Más consumidores y una edad de inicio cada vez menor
Los profesionales sostienen que, si bien el orden de las sustancias más consumidas se mantiene —con el alcohol, el tabaco, la marihuana y la cocaína a la cabeza—, lo que cambió en los últimos años es la cantidad de personas que consumen.
La mayor concentración de usuarios continúa ubicándose entre los 25 y 40 años, aunque la principal preocupación está puesta en los adolescentes. En Mendoza se observa un descenso sostenido en la edad de inicio del consumo, que en muchos casos comienza entre los 11 y los 13 años, tanto con sustancias legales como ilegales.
Los especialistas advierten que el inicio temprano incrementa considerablemente los riesgos para la salud mental, ya que el cerebro todavía se encuentra en desarrollo. Esto favorece la aparición de consumos compulsivos y dificulta los tratamientos, además de aumentar las probabilidades de sufrir trastornos psicológicos en la adultez.
Por qué preocupa la cocaína fumada
La expansión de la cocaína fumada representa uno de los fenómenos más inquietantes detectados por el sistema sanitario provincial.
A diferencia de la cocaína inhalada, esta modalidad genera un efecto casi inmediato, aunque de menor duración. Esa característica impulsa al consumidor a repetir las dosis en períodos muy cortos, favoreciendo una rápida pérdida del control sobre el consumo.
Además, médicos y especialistas advierten que esta variante provoca un deterioro orgánico mucho más acelerado, con daños severos que pueden manifestarse en cuestión de meses, cuando otras sustancias tardan años en generar consecuencias similares.
Otro factor que explica su crecimiento es la amplia oferta disponible en el mercado ilegal. Existen versiones adulteradas o mezcladas con otras sustancias que reducen el costo, aunque también circulan variantes de mayor pureza y precio, lo que demuestra que este tipo de consumo atraviesa distintos sectores sociales.
Las sustancias más consumidas entre los adolescentes
Los estudios más recientes sobre estudiantes secundarios muestran que las sustancias legales siguen encabezando el consumo juvenil.

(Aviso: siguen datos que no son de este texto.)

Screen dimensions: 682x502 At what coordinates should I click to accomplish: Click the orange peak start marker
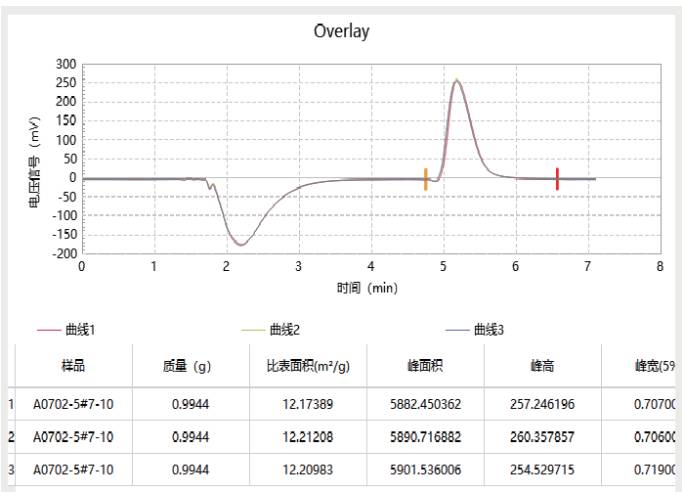426,179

El alcohol continúa siendo la droga más utilizada entre los adolescentes, seguido por las bebidas energizantes, los vapeadores y el tabaco.
Entre las sustancias ilegales, la marihuana ocupa el primer lugar. Detrás aparecen la cocaína, los tranquilizantes, los inhalantes, el éxtasis, la pasta base, los alucinógenos, las anfetaminas y la ketamina.

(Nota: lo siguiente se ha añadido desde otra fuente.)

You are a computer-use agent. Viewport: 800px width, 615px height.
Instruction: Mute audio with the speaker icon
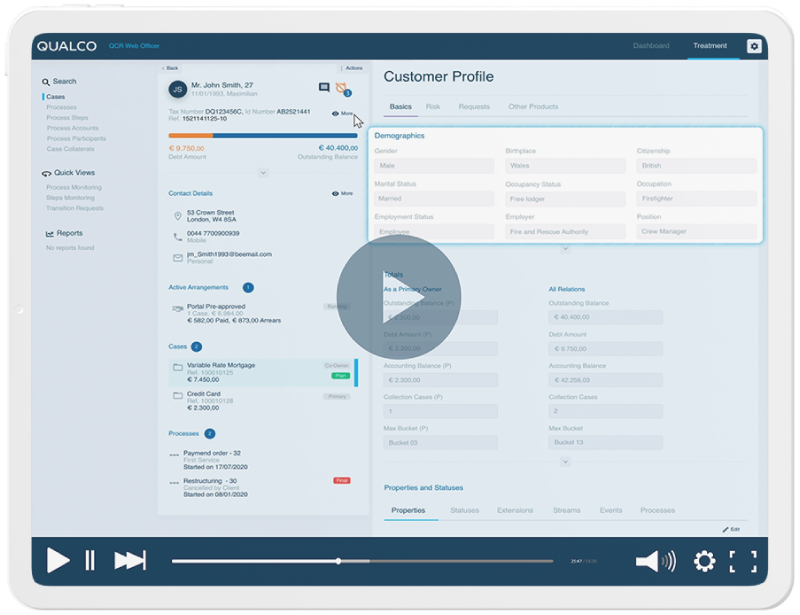point(655,563)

Los relevamientos también evidencian un crecimiento en el consumo de medicamentos tranquilizantes y estimulantes, tanto con receta médica como sin ella, un fenómeno que preocupa especialmente por su vínculo con cuadros de ansiedad, estrés y problemas de salud mental.

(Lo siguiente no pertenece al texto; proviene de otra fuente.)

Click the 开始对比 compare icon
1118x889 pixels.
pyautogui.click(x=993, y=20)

Las consecuencias van más allá de la salud
Los especialistas remarcan que los consumos problemáticos no solo producen daños físicos y psicológicos. Con el avance de la adicción también aparecen dificultades para sostener vínculos familiares, laborales y sociales.
El aislamiento, el abandono de actividades cotidianas, el incumplimiento de responsabilidades y la pérdida progresiva del control sobre la conducta suelen ser algunas de las consecuencias más frecuentes.
En muchos casos, el pedido de ayuda llega cuando el deterioro ya es evidente, ya sea porque la propia persona reconoce el problema o porque su entorno detecta cambios profundos en su comportamiento.
Mientras tanto, desde el sistema de salud advierten que las nuevas modalidades de consumo evolucionan con mayor rapidez que las estadísticas oficiales, por lo que consideran fundamental fortalecer las políticas de prevención, especialmente entre niños y adolescentes.